It's not entirely clear to me what transactions in database systems do. I know they can be used to rollback a list of updates completely (e.g. deduct money on one account and add it to another), but is that all they do? Specifically, can they be used to prevent race conditions? For example:
// Java/JPA example
em.getTransaction().begin();
User u = em.find(User.class, 123);
u.credits += 10;
em.persist(u); // Note added in 2016: this line is actually not needed
em.getTransaction().commit();
(I know this could probably be written as a single update query, but that's not alway the case)
Is this code protected against race conditions?
I'm mostly interested in MySQL5 + InnoDB, but general answers are welcome too.
TL/DR: Transactions do not inherently prevent all race conditions. You still need locking, abort-and-retry handling, or other protective measures in all real-world database implementations. Transactions are not a secret sauce you can add to your queries to make them safe from all concurrency effects.
What you're getting at with your question is the I in ACID - isolation. The academically pure idea is that transactions should provide perfect isolation, so that the result is the same as if every transaction executed serially. In reality that's rarely the case in real RDBMS implementations; capabilities vary by implementation, and the rules can be weakened by use of a weaker isolation level like READ COMMITTED
. In practice you cannot assume that transactions prevent all race conditions, even at SERIALIZABLE
isolation.
Some RDBMSs have stronger abilities than others. For example, PostgreSQL 9.2 and newer have quite good SERIALIZABLE
isolation that detects most (but not all) possible interactions between transactions and aborts all but one of the conflicting transactions. So it can run transactions in parallel quite safely.
Few, if any3, systems have truly perfect SERIALIZABLE
isolation that prevents all possible races and anomalies, including issues like lock escalation and lock ordering deadlocks.
Even with strong isolation some systems (like PostgreSQL) will abort conflicting transactions, rather than making them wait and running them serially. Your app must remember what it was doing and re-try the transaction. So while the transaction has prevented concurrency-related anomalies from being stored to the DB, it's done so in a manner that is not transparent to the application.
Arguably the primary purpose of a database transaction is that it provides for atomic commit. The changes do not take effect until you commit the transaction. When you commit, the changes all take effect at the same instant as far as other transactions are concerned. No transaction can ever see just some of the changes a transaction makes1,2. Similarly, if you ROLLBACK
, then none of the transaction's changes ever get seen by any other transaction; it's as if your transaction never existed.
That's the A in ACID.
Another is durability - the D in ACID. It specifies that when you commit a transaction it must truly be saved to storage that will survive a fault like power loss or a sudden reboot.
See wikipedia
Rather than using locking and/or high isolation levels, it's common for ORMs like Hibernate, EclipseLink, etc to use optimistic concurrency control (often called "optimistic locking") to overcome the limitations of weaker isolation levels while preserving performance.

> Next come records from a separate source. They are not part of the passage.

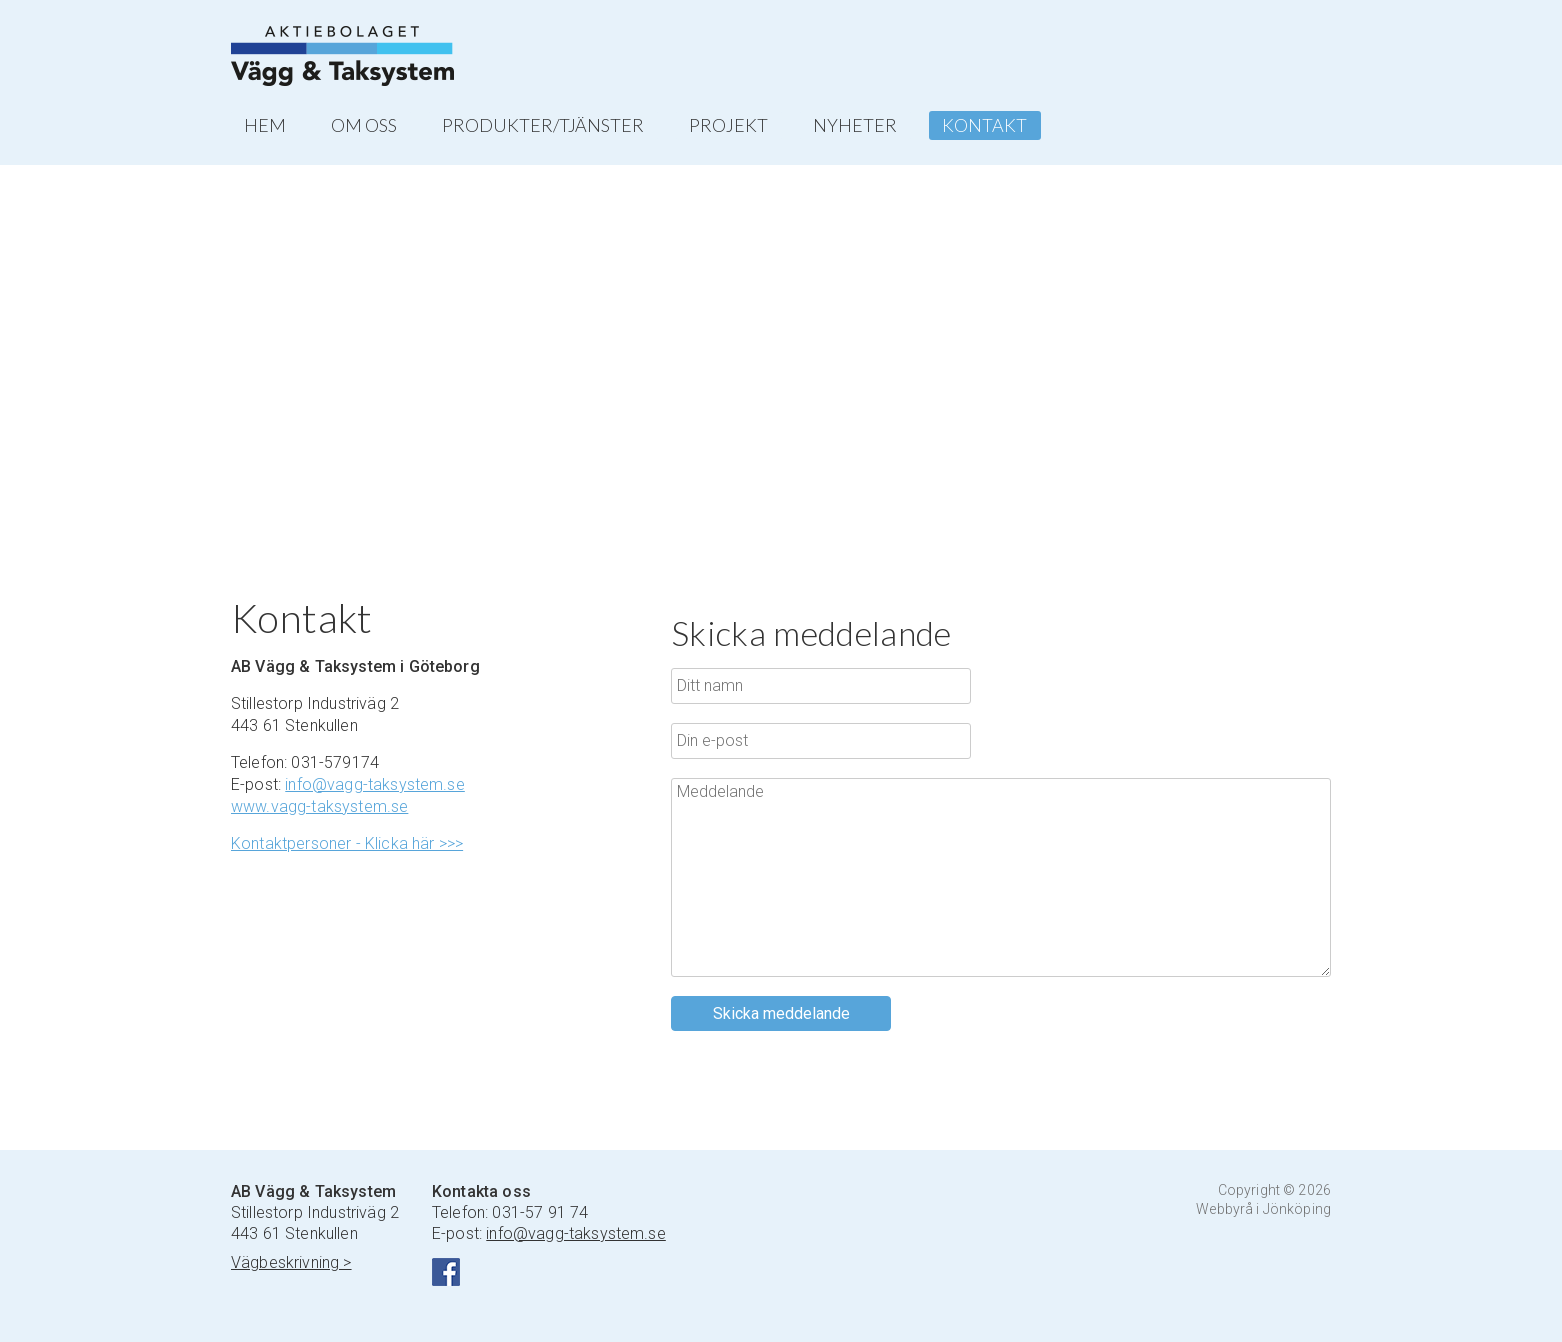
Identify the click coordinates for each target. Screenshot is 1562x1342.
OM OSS (364, 125)
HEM (265, 125)
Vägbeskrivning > (291, 1262)
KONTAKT (984, 125)
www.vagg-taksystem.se (319, 806)
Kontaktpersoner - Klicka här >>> (347, 843)
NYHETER (855, 125)
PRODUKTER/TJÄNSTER (543, 125)
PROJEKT (728, 125)
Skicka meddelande (781, 1013)
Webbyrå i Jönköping (1263, 1209)
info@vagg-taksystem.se (375, 784)
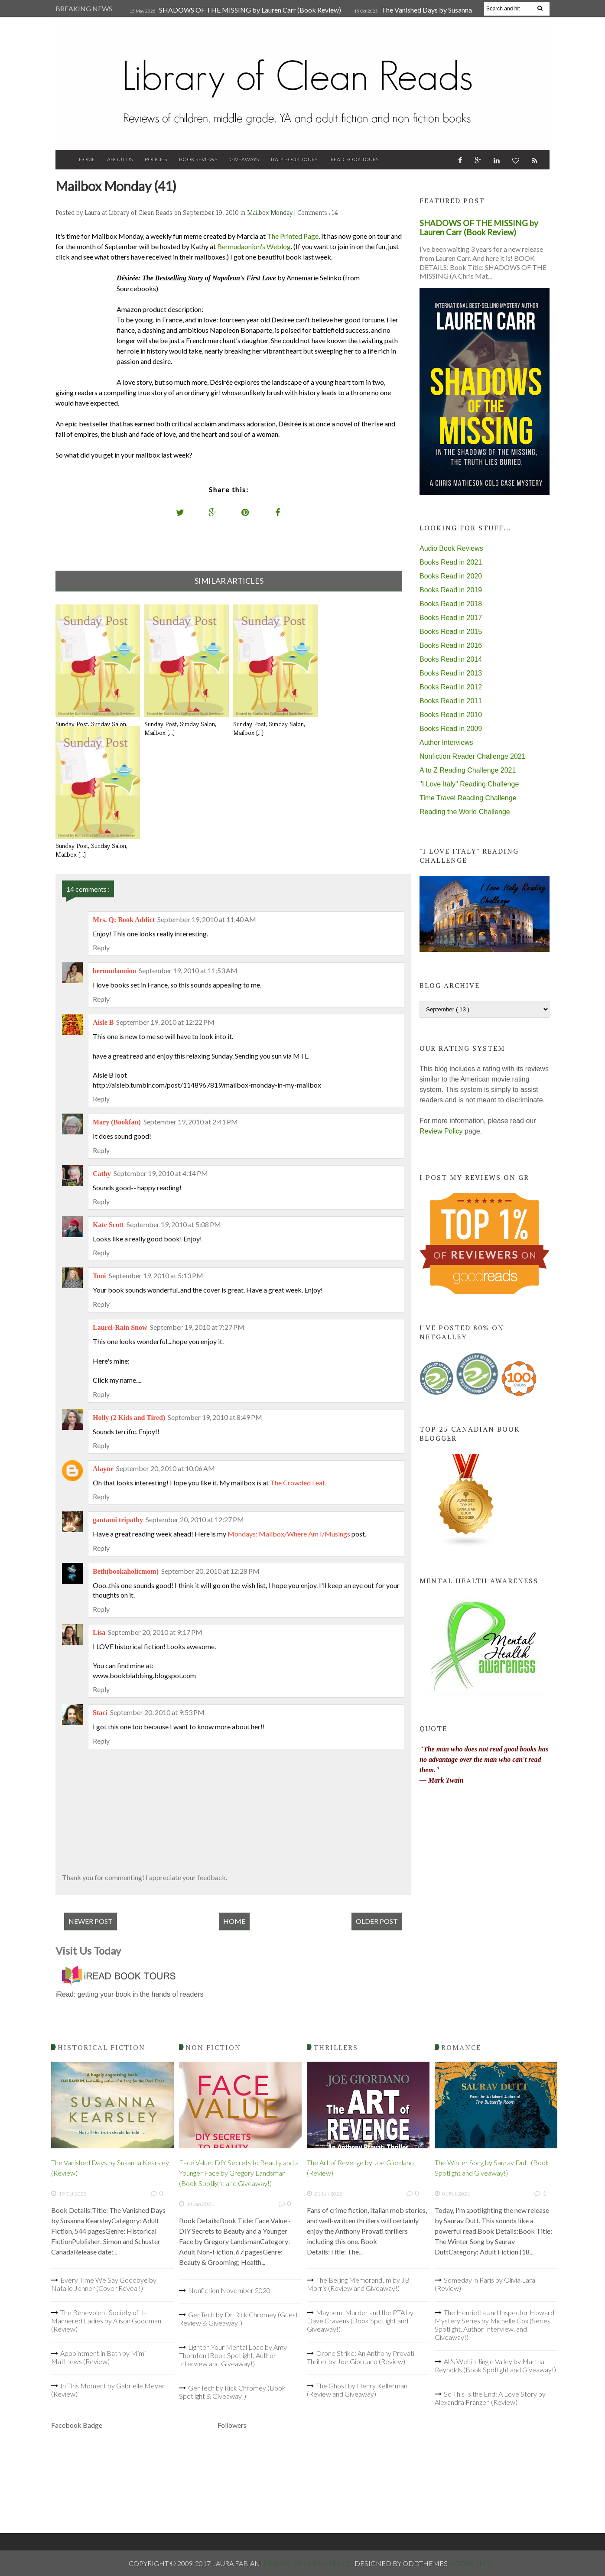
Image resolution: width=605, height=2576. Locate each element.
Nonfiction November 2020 (229, 2290)
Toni (99, 1276)
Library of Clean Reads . (309, 2563)
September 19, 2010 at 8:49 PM (215, 1417)
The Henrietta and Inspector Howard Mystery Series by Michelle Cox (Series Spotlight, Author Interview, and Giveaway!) (494, 2324)
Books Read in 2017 (451, 617)
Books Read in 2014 (451, 659)
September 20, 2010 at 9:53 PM (157, 1712)
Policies (156, 159)
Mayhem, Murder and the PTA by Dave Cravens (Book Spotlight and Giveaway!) (360, 2320)
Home (87, 159)
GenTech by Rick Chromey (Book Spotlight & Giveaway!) (232, 2392)
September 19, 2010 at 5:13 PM (156, 1275)
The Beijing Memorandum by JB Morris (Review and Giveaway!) (358, 2284)
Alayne (103, 1468)
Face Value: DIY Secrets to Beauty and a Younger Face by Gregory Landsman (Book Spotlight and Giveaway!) (239, 2172)
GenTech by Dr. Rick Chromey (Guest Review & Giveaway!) (238, 2318)
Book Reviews (198, 159)
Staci (100, 1712)
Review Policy (441, 1131)
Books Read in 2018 (451, 603)
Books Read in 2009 (451, 728)
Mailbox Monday (270, 212)
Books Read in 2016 (451, 645)
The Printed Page (293, 236)
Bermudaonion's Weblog (254, 246)
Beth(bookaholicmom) (126, 1571)
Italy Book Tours (294, 159)
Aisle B (103, 1022)
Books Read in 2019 (451, 590)
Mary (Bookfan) (117, 1122)
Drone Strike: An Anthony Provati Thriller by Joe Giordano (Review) (360, 2357)
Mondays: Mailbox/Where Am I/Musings (289, 1534)
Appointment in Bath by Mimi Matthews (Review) (98, 2357)
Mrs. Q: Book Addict (124, 919)
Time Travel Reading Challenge (468, 798)
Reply (101, 947)
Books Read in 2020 (451, 576)
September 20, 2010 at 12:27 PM (195, 1519)
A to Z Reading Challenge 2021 (468, 770)
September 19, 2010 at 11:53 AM (188, 970)
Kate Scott (108, 1224)
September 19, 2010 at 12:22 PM (165, 1022)
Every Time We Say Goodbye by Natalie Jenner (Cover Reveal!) (103, 2284)
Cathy (102, 1173)
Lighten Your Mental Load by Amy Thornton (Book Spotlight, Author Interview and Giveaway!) (233, 2355)
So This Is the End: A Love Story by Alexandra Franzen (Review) (490, 2398)
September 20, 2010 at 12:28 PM (210, 1571)
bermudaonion (114, 971)
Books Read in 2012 (451, 687)
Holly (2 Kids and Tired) (129, 1417)
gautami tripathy (118, 1520)
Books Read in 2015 (451, 631)
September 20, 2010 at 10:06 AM (165, 1468)
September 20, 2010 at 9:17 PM (155, 1632)
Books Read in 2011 (451, 701)
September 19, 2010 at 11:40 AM (206, 919)
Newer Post (90, 1921)
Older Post (377, 1921)
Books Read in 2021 (451, 562)
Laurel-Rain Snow (120, 1327)
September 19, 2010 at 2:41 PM (190, 1121)
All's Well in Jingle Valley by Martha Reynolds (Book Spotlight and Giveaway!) (495, 2365)
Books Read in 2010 (451, 714)
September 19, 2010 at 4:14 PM (161, 1173)
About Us (120, 159)
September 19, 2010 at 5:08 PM (174, 1224)
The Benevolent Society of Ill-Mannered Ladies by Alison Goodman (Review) (106, 2320)
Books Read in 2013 (451, 673)
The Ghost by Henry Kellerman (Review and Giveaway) (357, 2389)
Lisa (99, 1632)
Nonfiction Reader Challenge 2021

A key feature of this approach is that it lets you span work across multiple transactions, which is a big plus with systems that have high user counts and may have long delays between interactions with any given user.
In addition to the in-text links, see the PostgreSQL documentation chapter on locking, isolation and concurrency. Even if you're using a different RDBMS you'll learn a lot from the concepts it explains.
1I'm ignoring the rarely implemented READ UNCOMMITTED
isolation level here for simplicity; it permits dirty reads.
2As @meriton points out, the corollary isn't necessarily true. Phantom reads occur in anything below SERIALIZABLE
. One part of an in-progress transaction doesn't see some changes (by a not-yet-committed transaction), then the next part of the in-progress transaction does see the changes when the other transaction commits.
3 Well, IIRC SQLite2 does by virtue of locking the whole database when a write is attempted, but that's not what I'd call an ideal solution to concurrency issues.